SCANNER	WITH STORABLE STATES
       When the	-f flag	is specified, re2c generates a scanner that can	store
       its current state, return to the	caller,	and later resume operations
       exactly where it	left off.

       The default operation of	re2c is	a "pull" model,	where the scanner asks
       for extra input whenever	it needs it. However, this mode	of operation
       assumes that the	scanner	is the "owner" the parsing loop, and that may
       not always be convenient.

       Typically, if there is a	preprocessor ahead of the scanner in the
       stream, or for that matter any other procedural source of data, the
       scanner cannot "ask" for	more data unless both scanner and source live
       in a separate threads.

       The -f flag is useful for just this situation: it lets users design
       scanners	that work in a "push" model, i.e. where	data is	fed to the
       scanner chunk by	chunk. When the	scanner	runs out of data to consume,
       it just stores its state, and return to the caller. When	more input
       data is fed to the scanner, it resumes operations exactly where it left
       off.

       When using the -f option	re2c does not accept stdin because it has to
       do the full generation process twice which means	it has to read the
       input twice. That means re2c would fail in case it cannot open the
       input twice or reading the input	for the	first time influences the
       second read attempt.

       Changes needed compared to the "pull" model:

	1. User	has to supply macros YYSETSTATE	() and YYGETSTATE (state).

	2. The -f option inhibits declaration of yych and yyaccept. So the
	   user	has to declare these. Also the user has	to save	and restore
	   these. In the example examples/push.re these	are declared as	fields
	   of the (C\++) class of which	the scanner is a method, so they do
	   not need to be saved/restored explicitly. For C they	could e.g. be
	   made	macros that select fields from a structure passed in as
	   parameter. Alternatively, they could	be declared as local
	   variables, saved with YYFILL	(n) when it decides to return and
	   restored at entry to	the function. Also, it could be	more efficient
	   to save the state from YYFILL (n) because YYSETSTATE	(state)	is
	   called unconditionally.  YYFILL (n) however does not	get state as
	   parameter, so we would have to store	state in a local variable by
	   YYSETSTATE (state).

	3. Modify YYFILL (n) to	return (from the function calling it) if more
	   input is needed.

	4. Modify caller to recognise "more input is needed" and respond
	   appropriately.

	5. The generated code will contain a switch block that is used to
	   restores the	last state by jumping behind the corrspoding YYFILL
	   (n) call. This code is automatically	generated in the epilog	of the
	   first /*!re2c */ block. It is possible to trigger generation	of the
	   YYGETSTATE () block earlier by placing a /*!getstate:re2c*/
	   comment. This is especially useful when the scanner code should be
	   wrapped inside a loop.

       Please see examples/push.re for push-model scanner. The generated code
       can be tweaked using inplace configurations state:abort and
       state:nextlabel.

SCANNER	WITH CONDITION SUPPORT
       You can preceed regular expressions with	a list of condition names when
       using the -c switch. In this case re2c generates	scanner	blocks for
       each conditon. Where each of the	generated blocks has its own
       precondition. The precondition is given by the interface	define
       YYGETCONDITON() and must	be of type YYCONDTYPE.

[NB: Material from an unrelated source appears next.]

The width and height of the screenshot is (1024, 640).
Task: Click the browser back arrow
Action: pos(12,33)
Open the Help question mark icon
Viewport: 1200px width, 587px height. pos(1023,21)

       There are two special rule types. First,	the rules of the condition *
       are merged to all conditions. And second	the empty condition list
       allows to provide a code	block that does	not have a scanner part.
       Meaning it does not allow any regular expression. The condition value
       referring to this special block is always the one with the enumeration
       value 0.	This way the code of this special rule can be used to
       initialize a scanner. It	is in no way necessary to have these rules:
       but sometimes it	is helpful to have a dedicated uninitialized condition
       state.

       Non empty rules allow to	specify	the new	condition, which makes them
       transition rules. Besides generating calls for the define
       YYSETCONDTITION no other	special	code is	generated.

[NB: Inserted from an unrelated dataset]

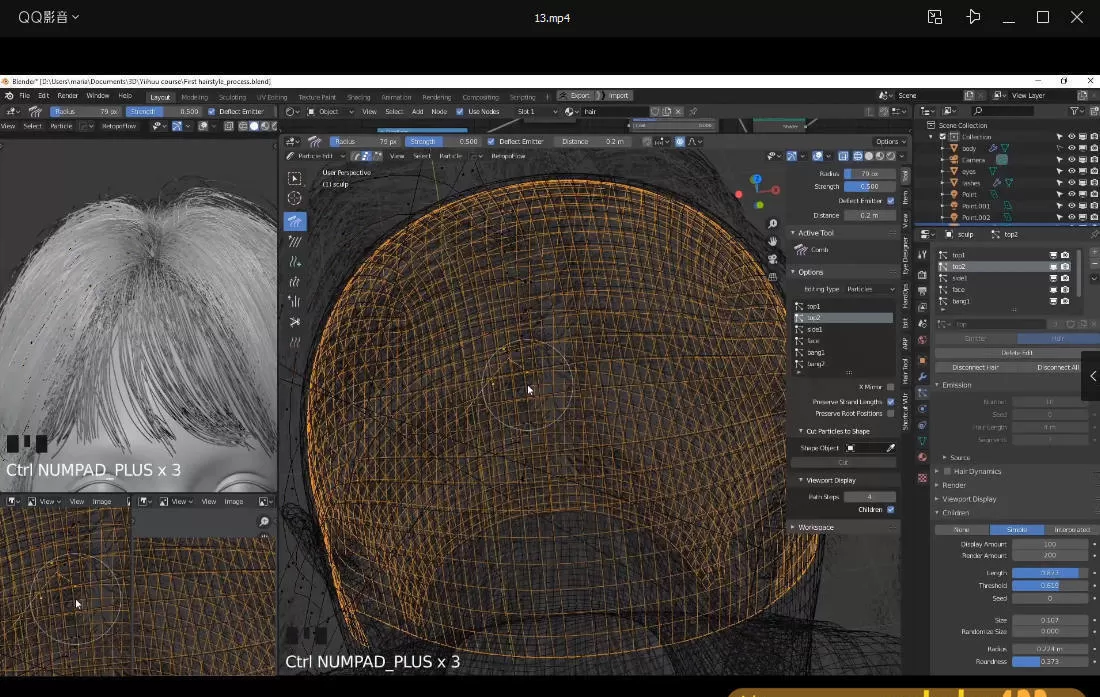Image resolution: width=1100 pixels, height=697 pixels.
Task: Click the pin icon in the Properties header
Action: point(1094,233)
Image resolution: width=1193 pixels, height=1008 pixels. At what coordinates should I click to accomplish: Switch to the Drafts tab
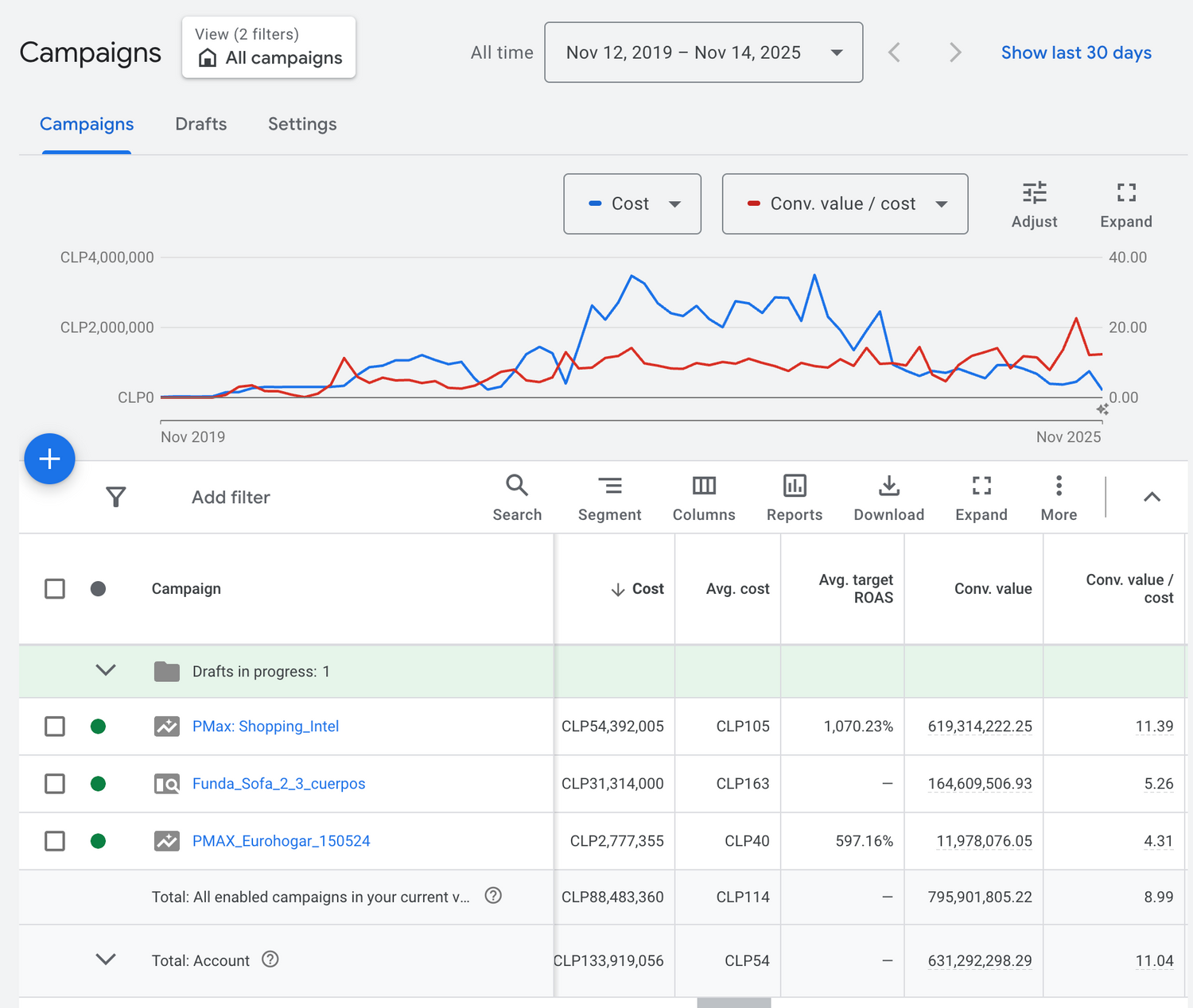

       There is	another	kind of	special	rules that allow to prepend code to
       any code	block of all rules of a	certain	set of conditions or to	all
       code blocks to all rules. This can be helpful when some operation is
       common among rules. For instance	this can be used to store the length
       of the scanned string. These special setup rules	start with an
       exclamation mark	followed by either a list of conditions	<! condition,
       ... > or	a star <!*>. When re2c generates the code for a	rule whose
       state does not have a setup rule	and a star'd setup rule	is present,
       than that code will be used as setup code.

ENCODINGS
       re2c supports the following encodings: ASCII (default), EBCDIC (-e),
       UCS-2 (-w), UTF-16 (-x),	UTF-32 (-u) and	UTF-8 (-8). ASCII is default.
       You can either pass cmd flag or use inplace configuration in the	form
       re2c:flags.

       The following concepts should be	clarified when talking about encoding.
       Code point is an	abstract number, which represents single encoding
       symbol. Code unit is the	smallest unit of memory, which is used in the
       encoded text (it	corresponds to one character in	the input stream). One
       or more code units can be needed	to represent a single code point,
       depending on the	encoding. In fixed-length encoding, each code point is
       represented with	equal number of	code units. In variable-length
       encoding, different code	points can be represented with different
       number of code units.

       ASCII
	   is a	fixed-length encoding. Its code	space includes 0x100 code
	   points, from	0 to 0xFF (note	that this is re2c-specific
	   understanding of ASCII). One	code point is represented with exactly
	   one 1-byte code unit, which has the same value as the code point.
	   Size	of YYCTYPE must	be 1 byte.

       EBCDIC
	   is a	fixed-length encoding. Its code	space includes 0x100 code
	   points, from	0 to 0xFF. One code point is represented with exactly
	   one 1-byte code unit, which has the same value as the code point.
	   Size	of YYCTYPE must	be 1 byte.

       UCS-2
	   is a	fixed-length encoding. Its code	space includes 0x10000 code
	   points, from	0 to 0xFFFF. One code point is represented with
	   exactly one 2-byte code unit, which has the same value as the code
	   point. Size of YYCTYPE must be 2 bytes.

       UTF-16
	   is a	variable-length	encoding. Its code space includes all Unicode
	   code	points,	from 0 to 0xD7FF and from 0xE000 to 0x10FFFF. One code
	   point is represented	with one or two	2-byte code units. Size	of
	   YYCTYPE must	be 2 bytes.

       UTF-32
	   is a	fixed-length encoding. Its code	space includes all Unicode
	   code	points,	from 0 to 0xD7FF and from 0xE000 to 0x10FFFF. One code
	   point is represented	with exactly one 4-byte	code unit. Size	of
	   YYCTYPE must	be 4 bytes.

       UTF-8
	   is a	variable-length	encoding. Its code space includes all Unicode
	   code	points,	from 0 to 0xD7FF and from 0xE000 to 0x10FFFF. One code
	   point is represented	with sequence of one, two, three or four
	   1-byte code units. Size of YYCTYPE must be 1	bytes.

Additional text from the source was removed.